StringFormatter f = StringFormatter.parse(
"blah blah blah {0:/\\s+/_/} blah blah blah"
);
3) I have a special syntax that allows the formatted to check the argument for null-ness, applying a different formatter depending on whether the object is null or non-null.
StringFormatter f = StringFormatter.parse(
"blah blah blah {0:?'NULL'|'NOT NULL'} blah blah blah"
);
There are a zillion other things you can do. One of the tasks on my todo list is to add a new syntax where you can automatically format Lists, Sets, and other Collections by specifying a formatter to apply to each element as well as a string to insert between all elements. Something like this...
// Wraps each elements in single-quote charts, separating
// adjacent elements with a comma.
StringFormatter f = StringFormatter.parse(
"blah blah blah {0:#['$'][,]} blah blah blah"
);
But the syntax is a little awkward and I'm not in love with it yet.

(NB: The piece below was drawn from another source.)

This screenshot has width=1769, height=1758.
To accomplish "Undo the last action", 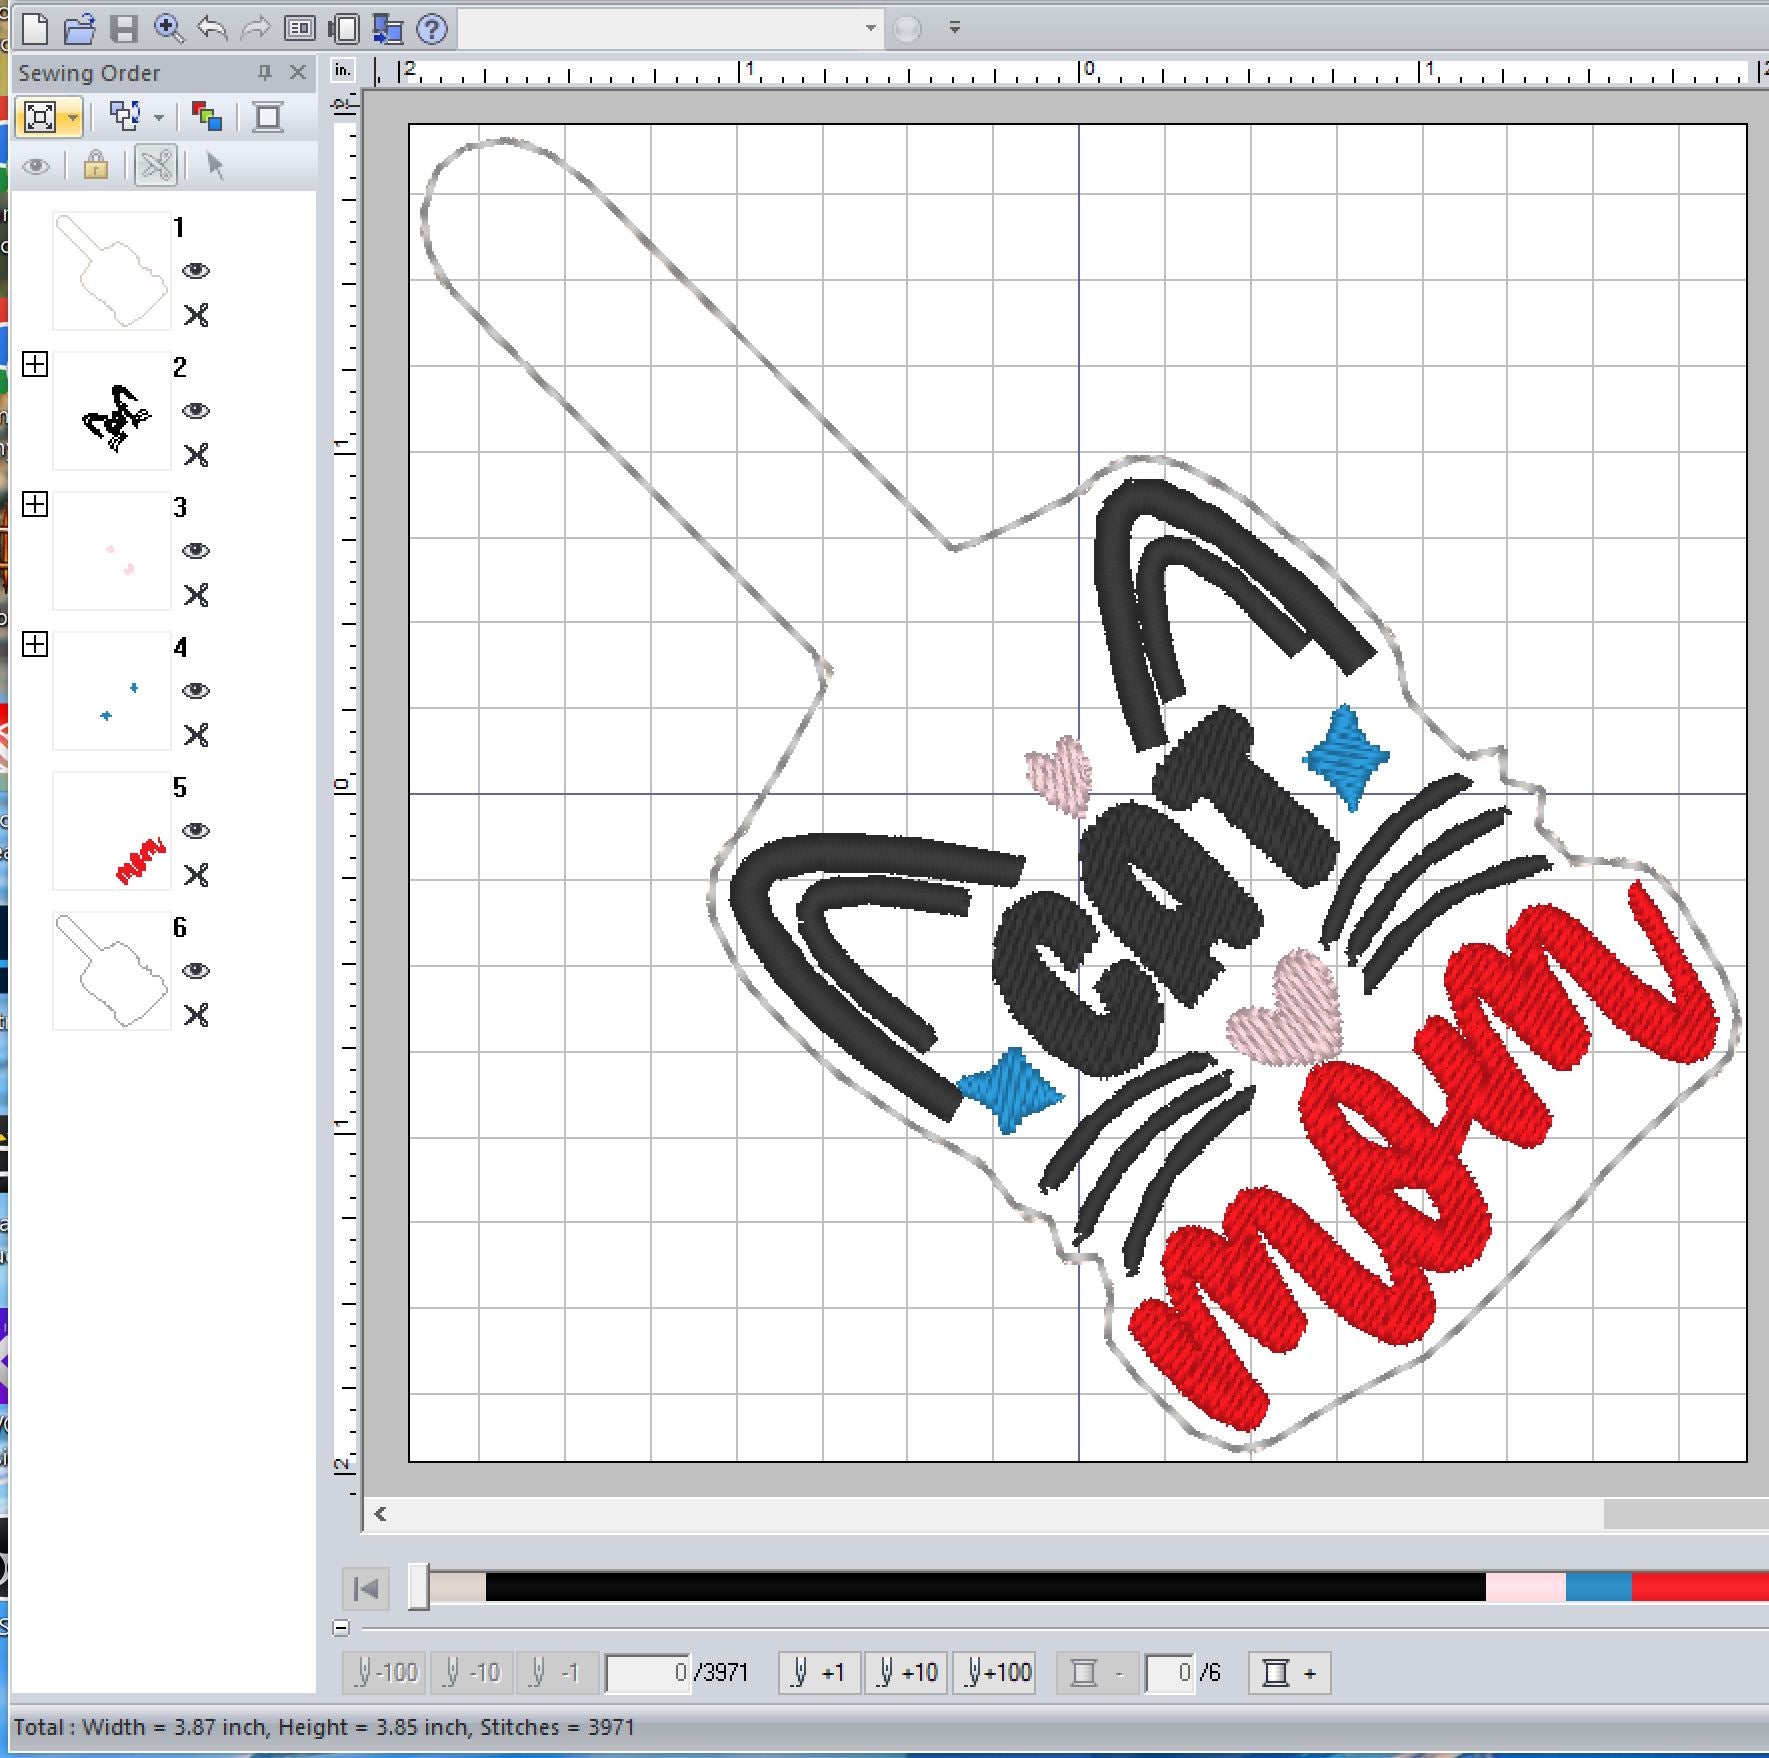I will (212, 29).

Anyhow, the point is that your existing class might not be much more efficient than the framework API, but if you extend it to satisfy all of your personal string-formatting needs, you might end up with a very convenient library in the end. Personally, I use my own version of this library for dynamically constructing all SQL strings, error messages, and localization strings. It's enormously useful.
It seems to me that in order to get actual performance improvement, you'd need to factor out any format analysis done by your customFormatter and formattable arguments into a function that returns some data structure that tells a later formatting call what to do. Then you pull those data structures in your constructor and store them for later use. Presumably this would involve extending ICustomFormatter and IFormattable. Seems kinda unlikely.
Have you accounted for the time to do the JIT compile as well? After all, the framework will be ngen'd which could account for the differences?
The framework provides explicit overrides to the format methods that take fixed-sized parameter lists instead of the params object[] approach to remove the overhead of allocating and collecting all of the temporary object arrays. You might want to consider that for your code as well. Also, providing strongly-typed overloads for common value types would reduce boxing overhead.
I gotta believe that spending as much time optimizing data IO would earn exponentially bigger returns!
This is surely a kissin' cousin to YAGNI for this. Avoid Premature Optimization. APO.